资源环境科技发展态势分析平台

The modulation of the full-depth global integrated ocean heat content (GOHC) by El Nino-Southern Oscillation (ENSO) has been estimated in various studies. However, the quantitative results and the mechanisms at work remain uncertain. Here, a dynamically consistent ocean state estimate is utilized to study the large-scale integrated heat content variations during ENSO events for the global ocean. The full-depth GOHC exhibits a cooling tendency during the peak and decaying phases of El Nino, which is a result of the negative surface heat flux (SHF) anomaly in the tropics (30 degrees S-30 degrees N), partially offset by the positive SHF anomaly at higher latitudes.
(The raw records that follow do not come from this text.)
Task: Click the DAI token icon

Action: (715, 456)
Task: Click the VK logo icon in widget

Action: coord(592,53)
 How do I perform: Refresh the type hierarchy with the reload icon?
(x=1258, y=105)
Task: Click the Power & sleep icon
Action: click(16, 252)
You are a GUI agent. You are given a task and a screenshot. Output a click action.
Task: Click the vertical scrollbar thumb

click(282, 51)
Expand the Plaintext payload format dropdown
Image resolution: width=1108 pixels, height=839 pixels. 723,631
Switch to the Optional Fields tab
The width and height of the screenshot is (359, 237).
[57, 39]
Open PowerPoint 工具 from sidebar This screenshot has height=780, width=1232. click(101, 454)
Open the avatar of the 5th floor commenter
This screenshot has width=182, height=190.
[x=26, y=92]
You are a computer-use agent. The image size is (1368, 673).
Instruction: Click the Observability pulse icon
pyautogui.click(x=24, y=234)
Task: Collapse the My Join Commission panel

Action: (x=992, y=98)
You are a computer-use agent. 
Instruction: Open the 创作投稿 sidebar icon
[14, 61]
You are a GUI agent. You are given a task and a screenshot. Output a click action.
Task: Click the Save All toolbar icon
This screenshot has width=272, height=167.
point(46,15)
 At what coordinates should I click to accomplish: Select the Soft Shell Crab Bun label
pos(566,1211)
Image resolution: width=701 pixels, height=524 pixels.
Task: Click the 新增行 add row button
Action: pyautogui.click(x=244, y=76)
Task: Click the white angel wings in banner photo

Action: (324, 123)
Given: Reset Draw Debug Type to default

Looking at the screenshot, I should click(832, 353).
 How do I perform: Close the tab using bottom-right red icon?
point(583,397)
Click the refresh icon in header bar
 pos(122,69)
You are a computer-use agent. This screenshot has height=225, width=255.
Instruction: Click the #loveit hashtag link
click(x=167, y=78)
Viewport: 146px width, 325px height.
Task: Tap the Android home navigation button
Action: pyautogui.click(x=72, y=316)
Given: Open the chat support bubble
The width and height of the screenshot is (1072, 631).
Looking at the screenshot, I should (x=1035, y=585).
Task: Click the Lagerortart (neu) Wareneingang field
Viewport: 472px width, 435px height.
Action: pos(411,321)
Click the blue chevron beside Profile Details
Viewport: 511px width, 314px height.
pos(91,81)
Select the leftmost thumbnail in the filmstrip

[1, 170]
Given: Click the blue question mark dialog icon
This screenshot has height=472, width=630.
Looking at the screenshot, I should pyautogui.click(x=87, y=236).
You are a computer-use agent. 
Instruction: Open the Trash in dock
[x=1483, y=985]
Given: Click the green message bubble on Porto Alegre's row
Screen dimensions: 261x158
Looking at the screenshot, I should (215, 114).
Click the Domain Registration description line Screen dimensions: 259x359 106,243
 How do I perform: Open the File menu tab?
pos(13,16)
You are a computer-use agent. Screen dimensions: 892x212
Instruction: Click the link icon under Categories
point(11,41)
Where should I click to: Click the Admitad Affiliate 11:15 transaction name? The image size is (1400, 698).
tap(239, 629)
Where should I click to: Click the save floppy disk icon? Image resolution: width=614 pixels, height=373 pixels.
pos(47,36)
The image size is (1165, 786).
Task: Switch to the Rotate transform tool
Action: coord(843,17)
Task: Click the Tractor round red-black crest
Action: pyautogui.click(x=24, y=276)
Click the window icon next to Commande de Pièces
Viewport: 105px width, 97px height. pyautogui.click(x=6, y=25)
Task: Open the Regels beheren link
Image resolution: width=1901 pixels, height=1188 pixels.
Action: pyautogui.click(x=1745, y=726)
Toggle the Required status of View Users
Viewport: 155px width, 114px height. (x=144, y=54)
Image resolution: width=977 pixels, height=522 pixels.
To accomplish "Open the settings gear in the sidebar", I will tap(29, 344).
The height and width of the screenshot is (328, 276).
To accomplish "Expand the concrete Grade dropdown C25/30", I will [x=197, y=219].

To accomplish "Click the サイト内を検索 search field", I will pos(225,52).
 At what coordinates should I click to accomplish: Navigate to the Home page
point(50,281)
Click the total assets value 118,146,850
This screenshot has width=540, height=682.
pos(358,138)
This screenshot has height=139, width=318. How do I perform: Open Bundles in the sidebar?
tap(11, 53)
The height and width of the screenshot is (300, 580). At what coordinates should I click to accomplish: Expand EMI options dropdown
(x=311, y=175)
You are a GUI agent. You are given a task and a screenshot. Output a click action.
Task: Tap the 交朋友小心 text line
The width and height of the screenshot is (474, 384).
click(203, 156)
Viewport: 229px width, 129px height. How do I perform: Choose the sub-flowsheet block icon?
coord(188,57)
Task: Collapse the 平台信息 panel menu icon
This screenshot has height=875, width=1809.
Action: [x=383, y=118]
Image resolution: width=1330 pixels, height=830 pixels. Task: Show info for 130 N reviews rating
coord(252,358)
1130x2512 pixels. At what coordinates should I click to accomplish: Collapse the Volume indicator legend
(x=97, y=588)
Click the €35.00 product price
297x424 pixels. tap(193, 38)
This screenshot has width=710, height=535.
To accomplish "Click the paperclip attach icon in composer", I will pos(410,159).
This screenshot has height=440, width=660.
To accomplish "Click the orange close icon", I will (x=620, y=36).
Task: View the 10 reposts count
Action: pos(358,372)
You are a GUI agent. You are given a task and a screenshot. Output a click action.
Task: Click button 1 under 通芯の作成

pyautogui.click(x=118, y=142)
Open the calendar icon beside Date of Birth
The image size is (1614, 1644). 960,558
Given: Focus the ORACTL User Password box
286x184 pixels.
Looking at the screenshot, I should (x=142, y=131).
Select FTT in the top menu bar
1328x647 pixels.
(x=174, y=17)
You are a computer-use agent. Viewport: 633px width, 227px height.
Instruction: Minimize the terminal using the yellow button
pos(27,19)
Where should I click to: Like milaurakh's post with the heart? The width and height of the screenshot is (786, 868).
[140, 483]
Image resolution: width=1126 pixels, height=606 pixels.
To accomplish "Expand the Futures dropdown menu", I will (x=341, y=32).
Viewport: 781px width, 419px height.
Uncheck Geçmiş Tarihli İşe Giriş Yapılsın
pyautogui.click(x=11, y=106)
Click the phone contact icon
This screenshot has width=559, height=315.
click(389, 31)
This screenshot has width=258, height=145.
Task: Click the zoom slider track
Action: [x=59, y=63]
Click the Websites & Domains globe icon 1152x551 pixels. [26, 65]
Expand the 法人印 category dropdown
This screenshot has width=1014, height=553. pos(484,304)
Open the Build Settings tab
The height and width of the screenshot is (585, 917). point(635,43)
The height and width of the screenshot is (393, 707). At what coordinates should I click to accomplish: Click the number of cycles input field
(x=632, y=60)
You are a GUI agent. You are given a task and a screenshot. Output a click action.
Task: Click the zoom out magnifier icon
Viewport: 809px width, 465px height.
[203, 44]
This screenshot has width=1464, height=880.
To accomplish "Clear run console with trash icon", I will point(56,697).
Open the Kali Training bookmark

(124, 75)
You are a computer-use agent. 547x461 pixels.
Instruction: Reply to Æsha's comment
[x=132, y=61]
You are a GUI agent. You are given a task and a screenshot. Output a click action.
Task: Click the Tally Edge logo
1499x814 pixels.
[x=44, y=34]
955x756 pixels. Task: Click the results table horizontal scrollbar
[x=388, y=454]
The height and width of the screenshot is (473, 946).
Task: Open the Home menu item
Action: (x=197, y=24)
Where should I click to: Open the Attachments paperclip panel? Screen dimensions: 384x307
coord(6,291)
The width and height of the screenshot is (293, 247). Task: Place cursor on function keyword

The tropical SHF anomaly acts as a lagged response to damp the convergence of oceanic heat transport, which redistributes heat from the extratropics and the subsurface layers (100-440 m) into the upper tropical oceans (0-100 m) during the onset and peak of El Nino. These results highlight the global nature of the oceanic heat redistribution during ENSO events, as well as how the redistribution process affects the full-depth GOHC. The meridional heat exchange across 30 degrees S and 30 degrees N is driven by ocean current anomalies, while multiple processes contribute to the vertical heat exchange across 100 m simultaneously. Heat advection due to unbalanced mass transport is distinguished from the mass balanced one, with significant contributions from the meridional and zonal overturning cells being identified for the latter in the vertical direction. Results presented here have implications for monitoring the planetary energy budget and evaluating ENSO's global imprints on ocean heat content in different estimates.